Friday, March 30, 2007

Elizabeth Edwards and Tony Snow: False hope?

An op-ed in the Boston Globe:
And yet Elizabeth Edwards said at a news conference, "I don't expect my life to be significantly different." She calls herself "incredibly optimistic." About his press secretary Tony Snow, President Bush said, "He is not going to let this whip him, and he's upbeat."

Of course all people need hope: hope for a good day today, hope for a normal life, and possibly hope for a cure. But that brings us to a painful and necessary question: Is there such a thing as false hope?

As a physician, I've watched more than my fair share of innocent children and adults die from cancer, often badly. It's hard to maintain optimism after that. Part of me wants to hear that not every moment with cancer can be handled with understated grace; sometimes, a primal scream would be more honest. It seems disingenuous to pretend otherwise.


Comments:
The fact is that we are all dying, some sooner than others. Carpe diem.
 
This is the FIRST time I've read of someone addressing what I've thought. Masses pray for adults and children who still die of cancer, good people die, bad people die, people who are incredibly hopeful die too. My mother was diagnosed with end-stage lung cancer (a never smoker) and said, very unemotionally but with understanding, acceptance and grace, "I'm going to die of this" and I'm sure not one person finds her words courageous, they're disgusted by them. Yet Dana Reeve said she would beat the same beast and died - ironically, she was 30 years younger than my mother, having afforded state-of-the-art chemotherapeutic drugs, top physicians, exercise and prayers. Oh and never mind incentive - having a 14 year old child who would be without a parent was a huge incentive my mother didn't have, as she'd raised a daughter who was already 40!

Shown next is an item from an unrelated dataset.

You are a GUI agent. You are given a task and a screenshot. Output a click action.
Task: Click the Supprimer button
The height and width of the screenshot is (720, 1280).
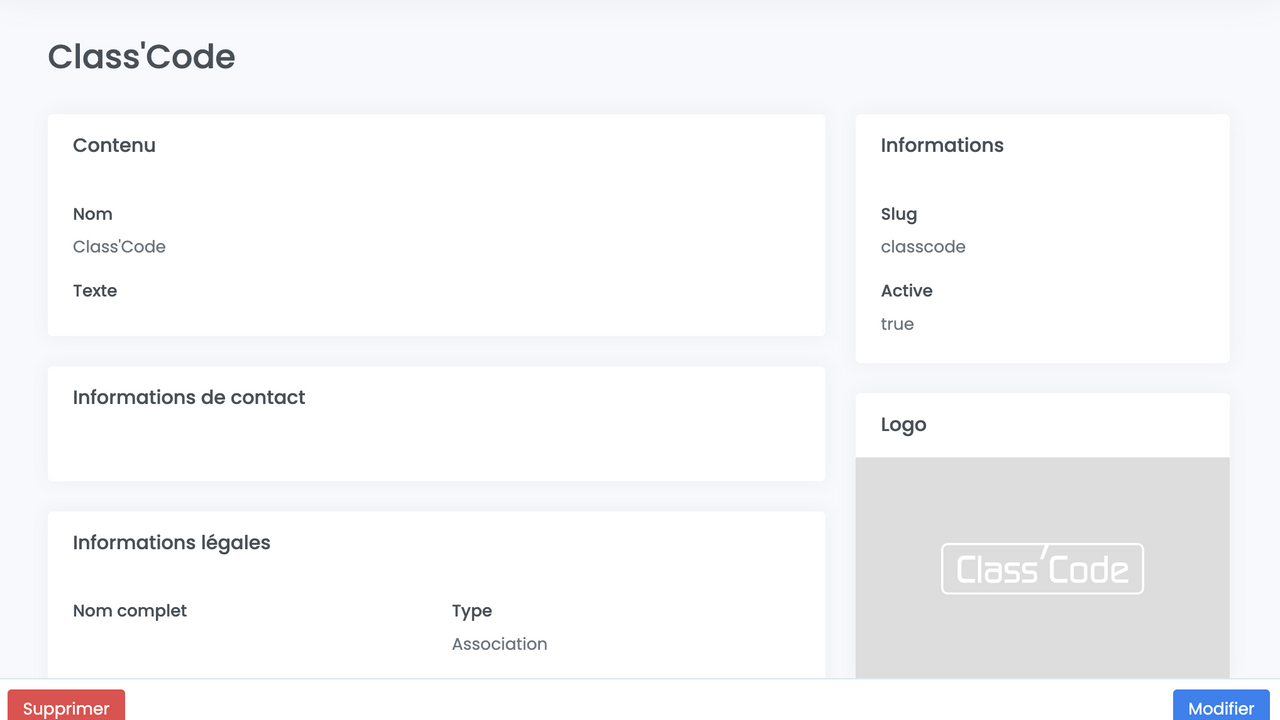point(66,707)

Is it so awful to cry, scream and say, I am too young to die, I have a lethal cancer but I'm too young to die; my children are still babies so I have to fight this thing with everything in me!? Is that such a bad thing? Apparently so because what you hear instead is, "I'm going to beat this thing and I'll die an old woman."

Elizabeth Edwards might want to spend a few minutes talking about how IRRESPONSIBLE her choice NOT to make time for a mammogram or a GYN exam for years was for a woman in her 50s, particularly after having received hormone therapy to have children in her late 40s. Elizabeth might want to acknowledge that it wasn't actually her fervent dedication to her family that lost her sight in having cared for her health - certainly she had time for hair coloring sessions, shopping, manicures and many other "guilty" pleasures in the years that she didn't have a mammogram. Maybe describing REGRET wouldn't sound so hollow and would impart some value to other women who could use a lesson vs. all the "everything's going to be just fine" rhetoric from Edwards.

No wonder women weren't scared into having mammograms and that the numbers - in INSURED PATIENTS - is still dismal!